L’atout majeur de la marche réside dans le fait que cette fatigue n’est pas imposée par des circonstances, elle est voulue par le marcheur et même désirée ardemment. Il est son propre maitre d’œuvre, seule sa volonté le guide jusqu’à mener un parcours à son terme. Le marcheur agit, libéré des contraintes diverses : il n’est plus nécessaire de soutenir le poids de son visage, son nom, sa personne, son statut social. La marche permet de se libérer de la pression pesant sur ses épaules, des tensions liées aux responsabilités sociales et individuelles. Il ne s’agit que d’une expérience provisoire, fragile mais nécessaire, de mise en apesanteur des exigences de la vie collective. Il s’agit ni plus ni moins que de se mettre en congés de la société et ses excès.

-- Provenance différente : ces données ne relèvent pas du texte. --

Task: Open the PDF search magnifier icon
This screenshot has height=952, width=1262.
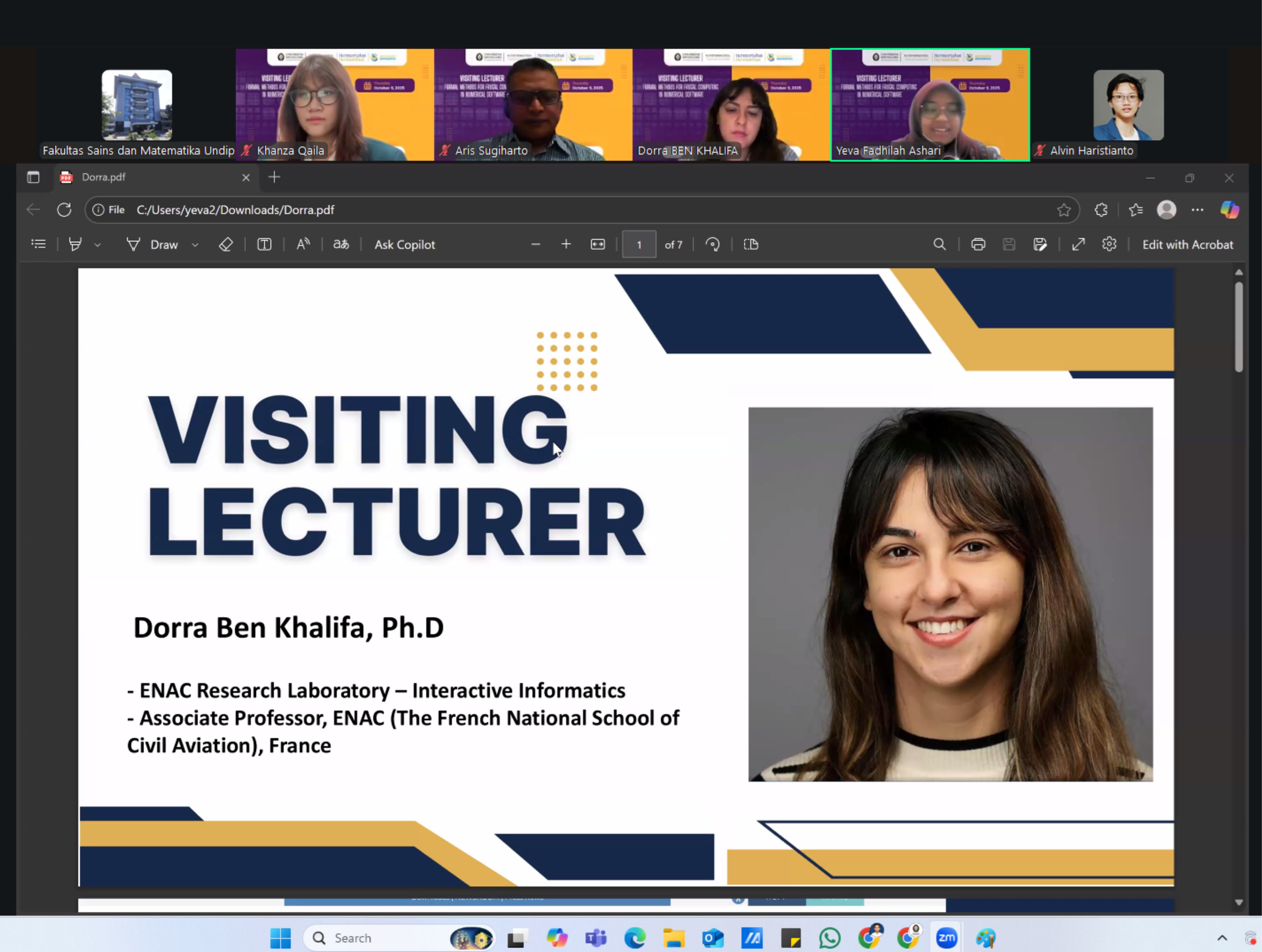Action: coord(939,245)
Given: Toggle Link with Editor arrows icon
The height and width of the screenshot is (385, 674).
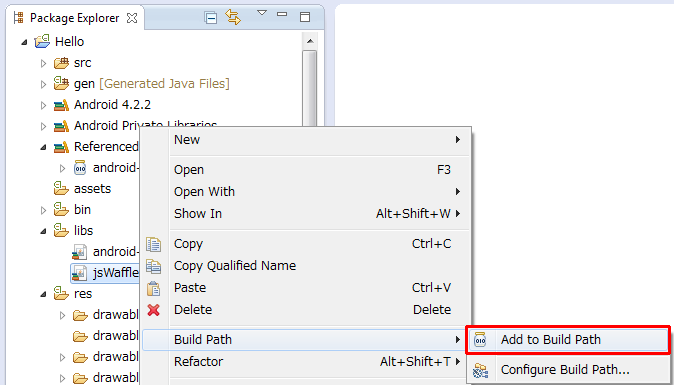Looking at the screenshot, I should [x=233, y=17].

Les propos précédents s’opposent frontalement au monde contemporain, celui-ci érigeant au rang de vertu la vitesse, l’utilité, le rendement, l’efficacité. La marche devient ainsi un acte de résistance célébrant au contraire la lenteur, la disponibilité, l’humilité, la conversation, le silence, la curiosité, l’amitié, l’authenticité. Une apologie de ce qu’on a voulu depuis des décennies nous décrire comme néfaste, inutile.
Une société qui “marche” sur la tête
Dans une société ou le marché à prit le pas sur le politique, de nombreux faits en attestent, cet état d’esprit peut constituer un point d’ancrage intéressant pour remettre au cœur de la vie publique l’intérêt général. En quelque sorte, l’Etat doit-être le garant ce des valeurs, les érigeant en projet de société, tout en prenant en compte les réalités de notre époque, pour ne pas s’en couper, ceci contres vents et marées. Les forces du marché ont à de nombreux égards eu des conséquences néfastes ces dernières années. Ainsi, seule une refonte du mode de pensée de l’enseignement de nos générations à venir sera à même de remettre un pilote dans l’avion.
La marche est en fin de compte un excellent moyen de se sentir vivant, non aliéné par un système, car la condition humaine est d’abord et avant tout une condition corporelle, se traduisant par une jouissance de la chair, d’une possibilité de se mouvoir. Sentir le travail de ses muscles, c’est songer au plaisir du repos à venir, à l’appétit grandissant, ou l’attente d’une halte au bord d’un chemin.
Ces valeurs s’opposent aux sensibilités néolibérales du moment, une parenthèse dans l’histoire humaine espérons-le, qui conditionnent pour l’instant nos vies. Concilier ce monde nouveau, sans perdre de vue ni rejeter l’ancien, pourrait constituer le salut de nos sociétés contemporaines.